Станиславский был поразительно неугомонным человеком. Он и на старости лет считал, что только тот театр хорош, который спорит, бурлит, борется, побеждает или остается побежденным… В незаконченной статье к 40-летию МХАТ (всего за три месяца до кончины) маститый корифей, признанный апологет строгой научности, поднявший сцену на академическую высоту, с юношеской страстностью продолжал утверждать, что лучше всего, когда в искусстве живут полной жизнью, чего-то домогаются, что-то отстаивают, за что-то борются, спорят, побеждают или, напротив, остаются побежденными. Ведь только борьба создает победы и завоевания — кому как не ему знать этот суровый (горечь неизбежных поражений) и прекрасный (что еще сравнится с радостью достигнутого в борьбе успеха!) закон. И потому хуже всего, когда в искусстве все спокойно, все налажено, определено, узаконено, не требует споров, борьбы, напряжения, а следовательно, и побед. Искусство и артисты, которые не идут вперед, тем самым пятятся назад… В этих предсмертных раздумьях-напутствиях словно таилась подспудная тревога за судьбу нашего театра последующего этапа, где самыми пагубными для искусства стали чиновничья регламентация, бюрократическая опека и административный натиск, удушавшие творческую свободу и поиск.

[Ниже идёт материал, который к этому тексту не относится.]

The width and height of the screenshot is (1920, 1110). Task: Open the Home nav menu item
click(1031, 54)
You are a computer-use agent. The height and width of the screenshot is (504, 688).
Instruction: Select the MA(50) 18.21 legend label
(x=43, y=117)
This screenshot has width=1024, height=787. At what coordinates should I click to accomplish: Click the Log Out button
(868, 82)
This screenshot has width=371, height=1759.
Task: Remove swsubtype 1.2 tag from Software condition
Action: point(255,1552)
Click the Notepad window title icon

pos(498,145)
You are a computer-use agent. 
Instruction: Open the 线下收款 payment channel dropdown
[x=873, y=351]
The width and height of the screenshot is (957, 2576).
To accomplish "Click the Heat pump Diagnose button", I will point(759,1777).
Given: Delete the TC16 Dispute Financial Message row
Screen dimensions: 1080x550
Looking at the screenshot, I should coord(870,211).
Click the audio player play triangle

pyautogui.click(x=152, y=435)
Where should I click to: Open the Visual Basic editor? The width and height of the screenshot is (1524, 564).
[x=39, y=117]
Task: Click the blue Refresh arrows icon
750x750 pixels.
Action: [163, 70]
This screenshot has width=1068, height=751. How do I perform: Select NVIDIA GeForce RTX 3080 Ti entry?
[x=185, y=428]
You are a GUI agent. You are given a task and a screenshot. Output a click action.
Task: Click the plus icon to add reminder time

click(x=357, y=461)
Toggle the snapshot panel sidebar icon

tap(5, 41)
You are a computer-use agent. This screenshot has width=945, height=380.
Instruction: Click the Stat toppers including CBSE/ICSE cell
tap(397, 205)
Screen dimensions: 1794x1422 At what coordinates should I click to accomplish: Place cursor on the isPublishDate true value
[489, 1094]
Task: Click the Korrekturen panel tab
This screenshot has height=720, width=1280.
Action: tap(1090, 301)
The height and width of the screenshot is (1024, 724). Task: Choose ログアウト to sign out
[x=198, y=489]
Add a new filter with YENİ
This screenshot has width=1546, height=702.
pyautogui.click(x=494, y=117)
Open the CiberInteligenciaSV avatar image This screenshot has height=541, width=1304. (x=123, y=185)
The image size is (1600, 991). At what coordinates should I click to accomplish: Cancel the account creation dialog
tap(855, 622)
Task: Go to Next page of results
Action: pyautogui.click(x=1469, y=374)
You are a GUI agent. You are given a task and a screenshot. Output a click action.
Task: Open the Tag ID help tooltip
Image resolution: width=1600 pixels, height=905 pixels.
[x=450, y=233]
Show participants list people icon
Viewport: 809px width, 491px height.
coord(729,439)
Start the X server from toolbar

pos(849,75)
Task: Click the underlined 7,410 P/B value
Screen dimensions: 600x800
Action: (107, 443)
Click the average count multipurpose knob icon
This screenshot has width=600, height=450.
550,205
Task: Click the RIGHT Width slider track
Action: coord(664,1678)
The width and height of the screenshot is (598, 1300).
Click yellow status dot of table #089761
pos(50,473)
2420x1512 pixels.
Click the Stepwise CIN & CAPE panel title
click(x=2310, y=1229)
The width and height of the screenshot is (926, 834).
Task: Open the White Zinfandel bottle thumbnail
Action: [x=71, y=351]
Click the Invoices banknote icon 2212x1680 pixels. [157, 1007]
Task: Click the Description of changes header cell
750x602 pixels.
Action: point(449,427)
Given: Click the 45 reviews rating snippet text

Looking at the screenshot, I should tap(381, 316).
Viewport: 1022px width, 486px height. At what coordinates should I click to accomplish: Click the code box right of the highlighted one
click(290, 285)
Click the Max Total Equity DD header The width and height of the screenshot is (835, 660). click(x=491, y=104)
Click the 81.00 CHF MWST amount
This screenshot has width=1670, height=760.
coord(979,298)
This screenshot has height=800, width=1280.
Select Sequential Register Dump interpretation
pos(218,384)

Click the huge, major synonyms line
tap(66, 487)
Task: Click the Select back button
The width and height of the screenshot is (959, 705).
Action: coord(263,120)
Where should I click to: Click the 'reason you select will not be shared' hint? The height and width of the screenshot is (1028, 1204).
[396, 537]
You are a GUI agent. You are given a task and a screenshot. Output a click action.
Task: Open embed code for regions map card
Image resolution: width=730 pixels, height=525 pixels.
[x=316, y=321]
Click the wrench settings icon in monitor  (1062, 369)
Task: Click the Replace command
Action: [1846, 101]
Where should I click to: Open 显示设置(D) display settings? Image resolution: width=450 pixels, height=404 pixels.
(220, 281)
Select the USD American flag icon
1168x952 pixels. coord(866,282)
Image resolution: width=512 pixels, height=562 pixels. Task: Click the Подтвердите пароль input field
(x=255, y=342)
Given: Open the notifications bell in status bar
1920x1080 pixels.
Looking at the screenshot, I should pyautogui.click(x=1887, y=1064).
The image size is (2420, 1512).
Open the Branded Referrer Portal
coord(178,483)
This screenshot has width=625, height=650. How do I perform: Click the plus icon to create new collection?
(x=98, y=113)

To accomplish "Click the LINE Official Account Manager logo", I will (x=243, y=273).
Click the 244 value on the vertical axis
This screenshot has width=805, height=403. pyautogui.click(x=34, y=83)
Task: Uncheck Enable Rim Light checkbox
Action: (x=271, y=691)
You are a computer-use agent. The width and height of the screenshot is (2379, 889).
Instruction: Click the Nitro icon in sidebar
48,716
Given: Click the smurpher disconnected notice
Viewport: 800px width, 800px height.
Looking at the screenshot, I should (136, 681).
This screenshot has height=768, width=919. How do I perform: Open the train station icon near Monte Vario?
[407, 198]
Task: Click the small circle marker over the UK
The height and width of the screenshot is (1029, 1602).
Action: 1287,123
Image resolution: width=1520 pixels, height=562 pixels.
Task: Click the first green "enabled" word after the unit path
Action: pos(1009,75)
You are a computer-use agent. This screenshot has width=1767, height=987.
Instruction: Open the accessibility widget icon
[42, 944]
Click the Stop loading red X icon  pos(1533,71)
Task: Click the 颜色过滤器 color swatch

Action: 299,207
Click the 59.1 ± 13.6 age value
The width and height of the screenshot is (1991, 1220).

И перед самой кончиной Станиславский работал, не думая о ней. Он верил, что смертью прерывается, но не завершается путь человека. В его книгах, поздних письмах, статьях встречаются изредка рассуждения о земных сроках, но нет слов о смерти — он просто не считал нужным сосредоточиваться на мыслях о ней… И не был он никогда ни скучным ментором, ни унылым пуристом, ни сухим догматиком, ни вздорным капризным деспотом. Таким его пытались представить враги, которых имелось с избытком при жизни, не убавилось после смерти, да и в наше время число недругов великого художника (нередко в масках друзей) не иссякает. Невероятная строгость и серьезность в нем сочетались с любовью к шутке, юмору, к радостям жизни (но обязательно надо уточнить — к чистым радостям). Ученый, теоретик, дознавшийся до самых глубин духовной сущности искусства, соединялся в нем с фантазером, выдумщиком, обожавшим «придумывать чертовщину», увлекавшимся фантастикой на сцене, мечтавшим на склоне лет о «потрясающей, оглоушивающей, осеняющей неожиданности» на сцене, об игре, которая «прекрасна своим смелым пренебрежением к обычной красоте… своей смелой нелогичностью, ритмична аритмичностью, психологична своим отрицанием обычной общепринятой психологии… сильна порывами… нарушает все обычные правила».